_Passage provided_

>>>

# Websites for Expat events



## marvelsm (Apr 18, 2013)

Hello all, I was wondering if any of you know of websites for expats can look for events, social outings, etc. I have just arrived in Thailand as an expat and any events that expats go to would be a great help and not feel isolated.

Marvelsm


----------



## Moolor (Aug 4, 2011)

What general area of Thailand are you residing in?....

Forget that, just read your other post and see you are in Bangkok.


----------



## marvelsm (Apr 18, 2013)

Hi Moolor, yes I am in Bangkok. I understand that there are websites that expats can look at to find events such as bike riding, dinners and other social events. Any help would be greatly appreciated. Marvelsm


----------



## stednick (Oct 16, 2011)

marvelsm said:


> Hello all, I was wondering if any of you know of websites for expats can look for events, social outings, etc. I have just arrived in Thailand as an expat and any events that expats go to would be a great help and not feel isolated.
> 
> Marvelsm


Expat Meetups near Bangkok - Expat Meetups - Bangkok


----------



## marvelsm (Apr 18, 2013)

*Websites for Expat Events*

Thank you Stednick I will check that site out.
Marvelsm


----------



## joseph44 (May 4, 2011)

Expatriate Community for Expats worldwide | InterNations.org


----------



## marvelsm (Apr 18, 2013)

*Websites for Expat Events*

Thank you Joseph44, I have aready joined that site. I hear the British Club in Bangkok also has a lot of events too.


----------

<<<

_Supplied data_
>>>

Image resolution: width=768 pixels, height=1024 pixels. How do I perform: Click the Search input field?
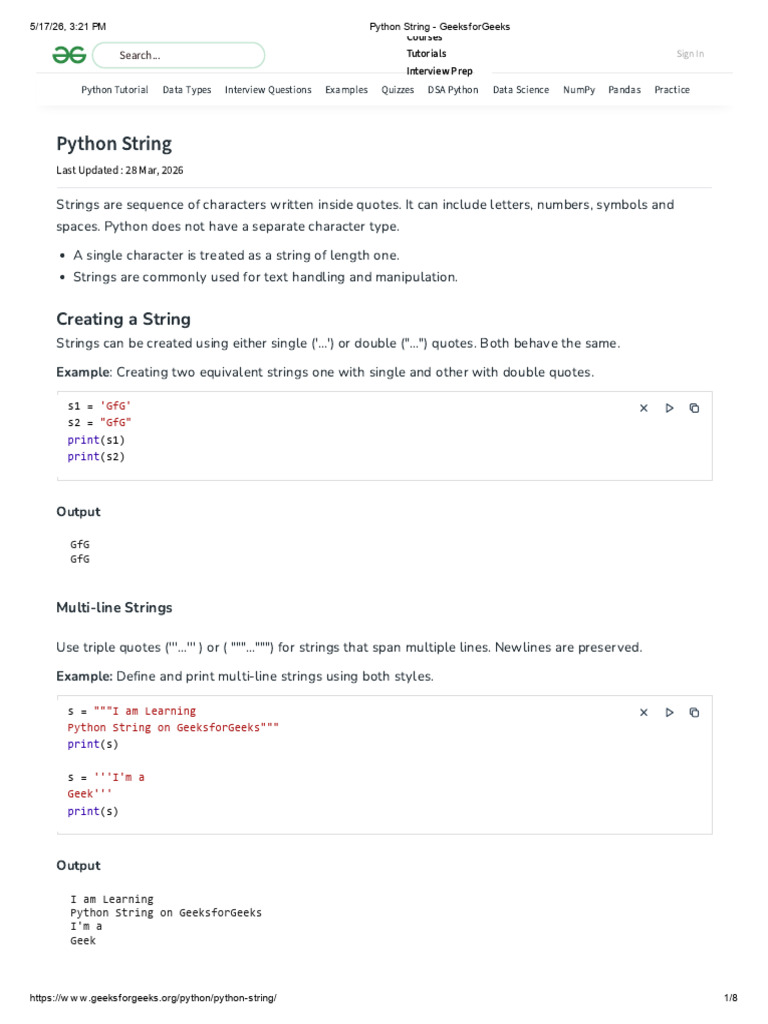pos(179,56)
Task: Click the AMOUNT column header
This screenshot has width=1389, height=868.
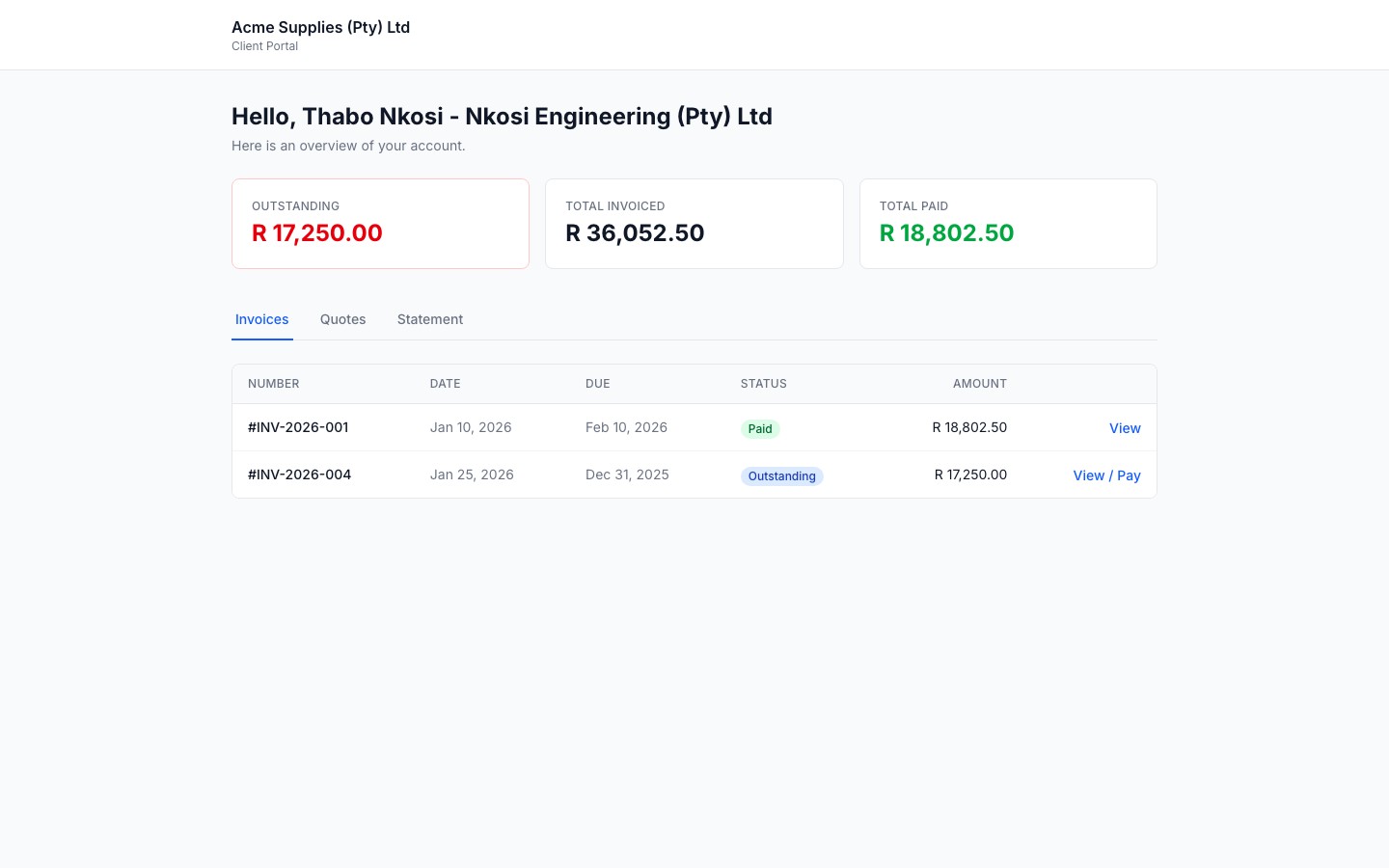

<<<

_What is needed_
Using the forum thread on expat event websites, answer these:
(a) In which city is marvelsm living?
(b) What kinds of events does marvelsm name as examples of things found on expat websites?
(c) Which club does marvelsm hear also has a lot of events?

_Response to this task_
(a) Bangkok.
(b) Bike riding, dinners and other social events.
(c) The British Club in Bangkok.